Yes, anonymously tell the wife asap. This has the best chance at ending the affair before it gets too deep, and maybe they have a slight chance at saving their marriage. Plus she deserves to be protected from STDs.
Your friend and this guy are scum.


I would drop the friend. Not sure I would tell the wife because timing would be really bad for her. In terms of saving the marriage, ew, no. I can sort of understand (and could possibly forgive if it were me) when 40 year old guys cheat on their wife who has gotten older and fatter and is not as interested in being intimate. But a man who would cheat on his pregnant wife while they also have another small child is not a person I could ever in a million years stay married to.

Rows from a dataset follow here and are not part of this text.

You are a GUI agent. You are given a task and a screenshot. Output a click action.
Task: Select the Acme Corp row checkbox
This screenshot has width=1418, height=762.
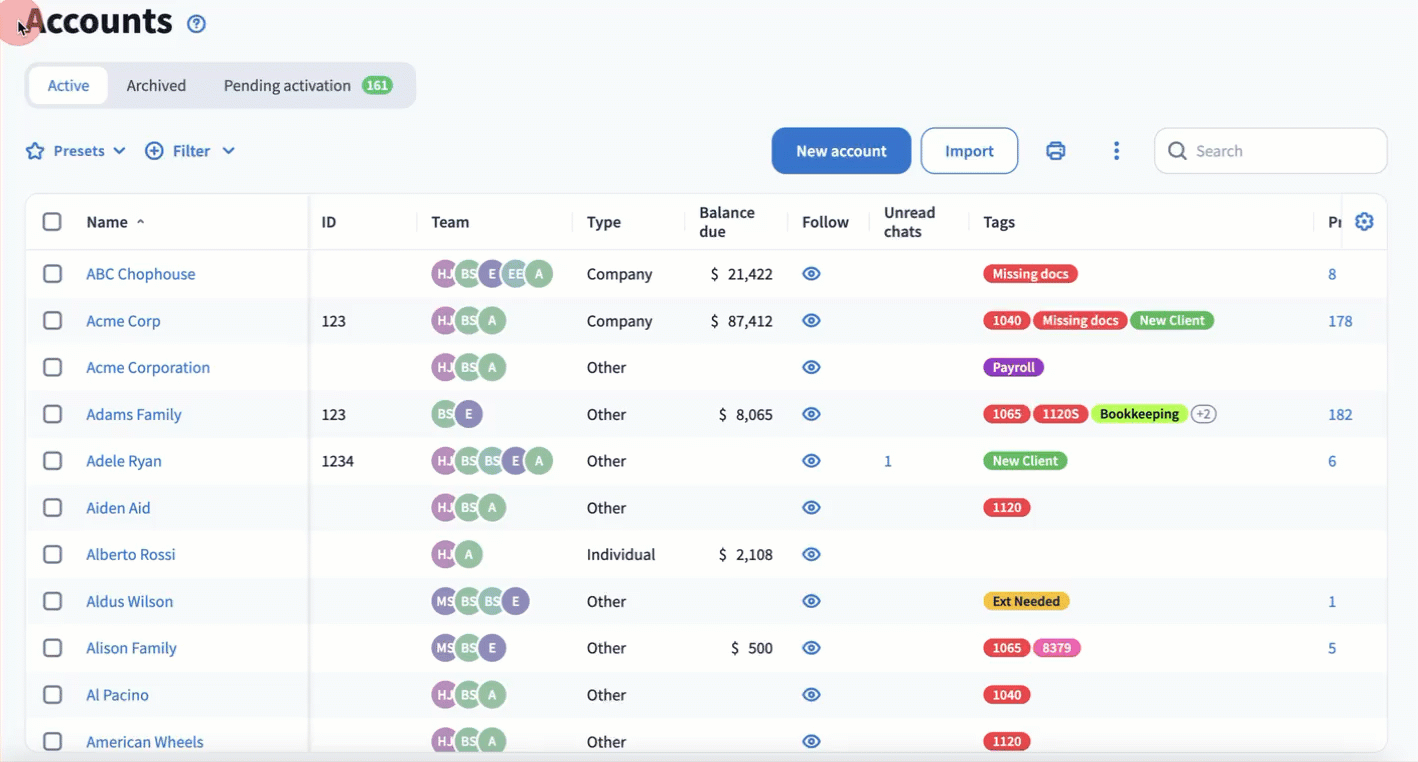click(52, 321)
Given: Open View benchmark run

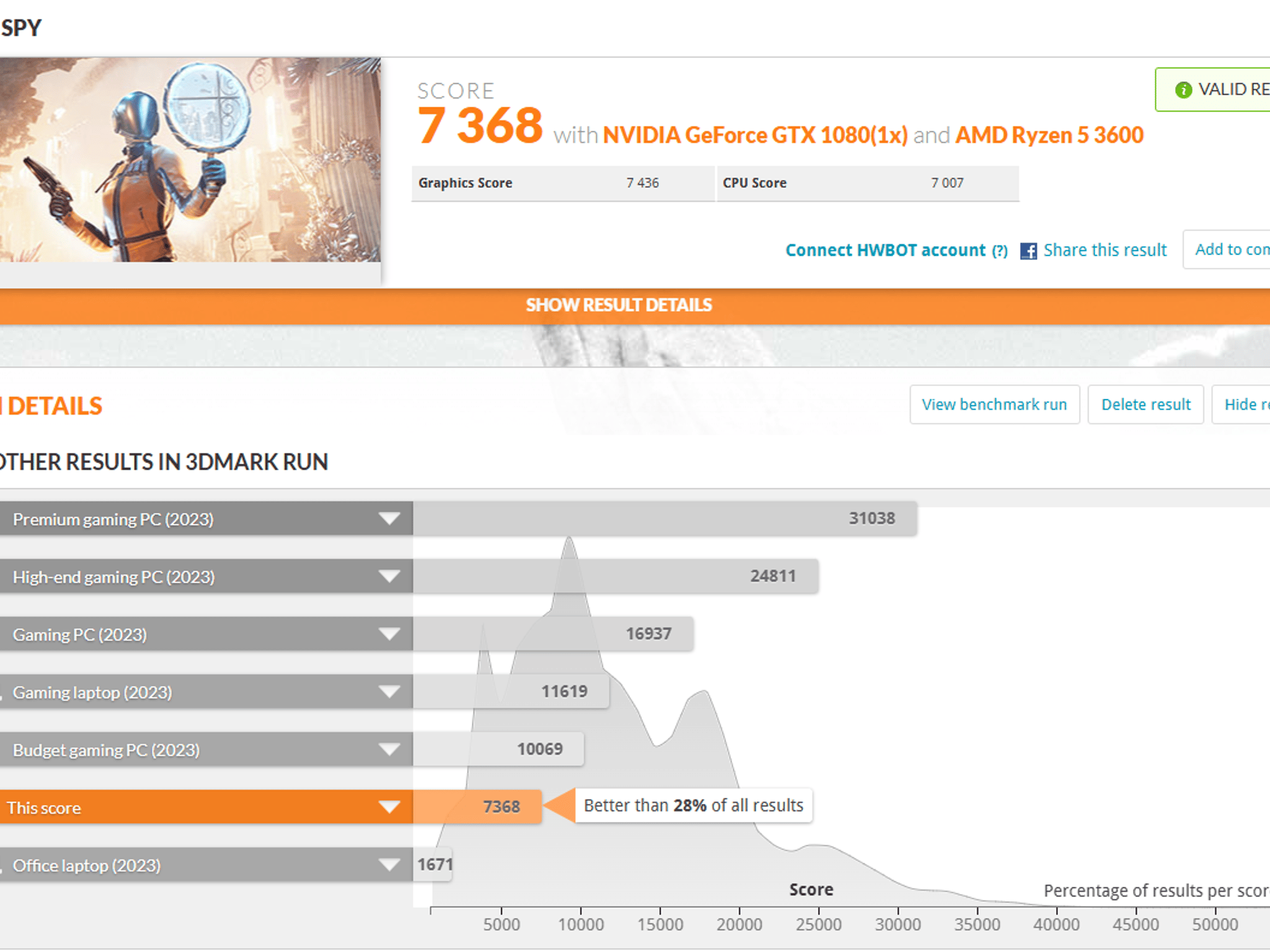Looking at the screenshot, I should (x=995, y=405).
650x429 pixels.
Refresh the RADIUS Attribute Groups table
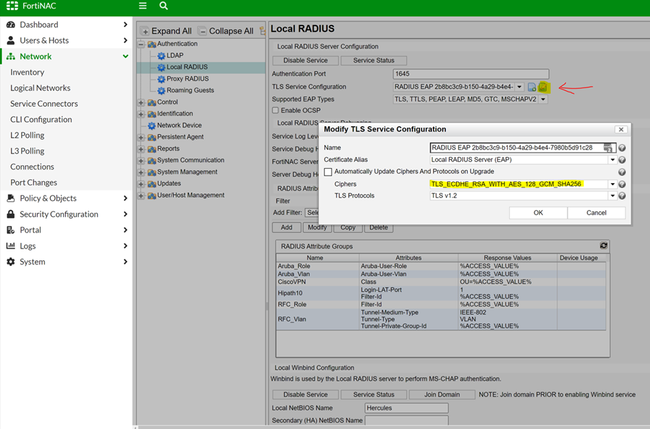604,245
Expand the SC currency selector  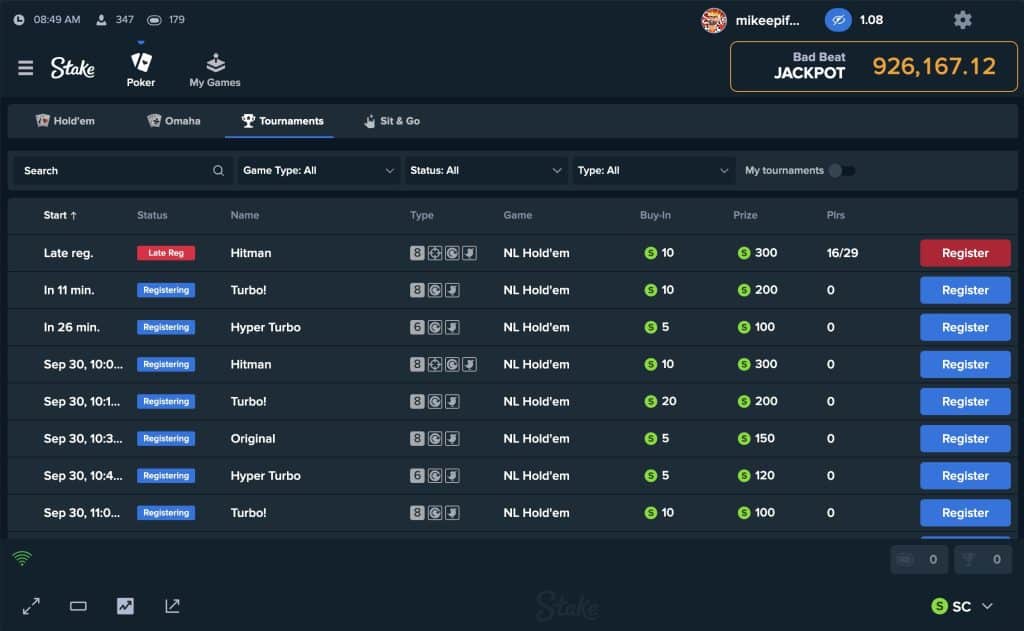point(962,606)

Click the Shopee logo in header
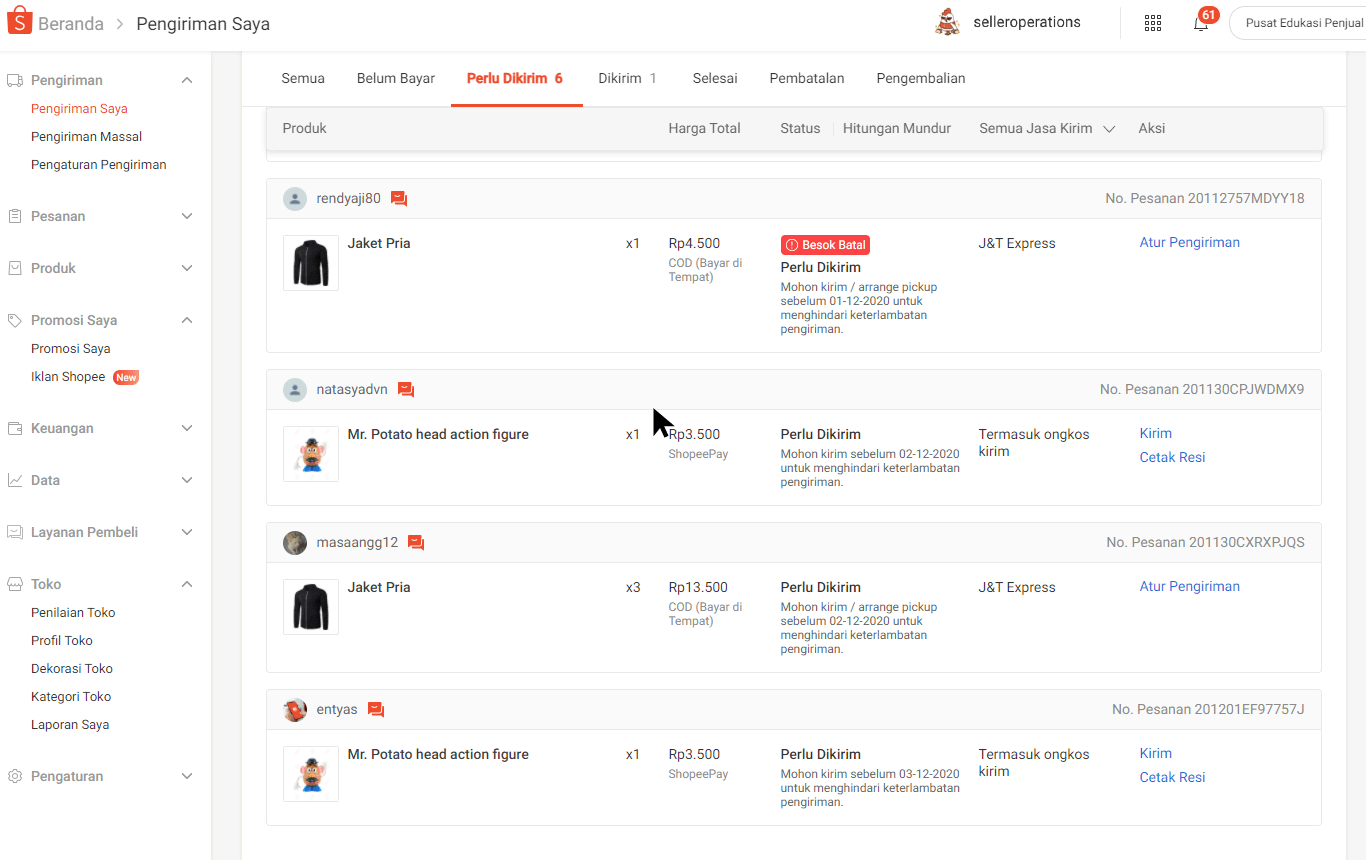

The timing is great to tell her. You’d rather she give birth, stay up all night with baby, quit her job, all while her husband is out f***ing another woman? No. She needs to know NOW. So she can prepare herself. I’d bet she could negotiate a hell of a settlement if she files while pregnant. No one respects men who cheat on their pregnant wives, even the men who do it. She needs to get her share and gtfo.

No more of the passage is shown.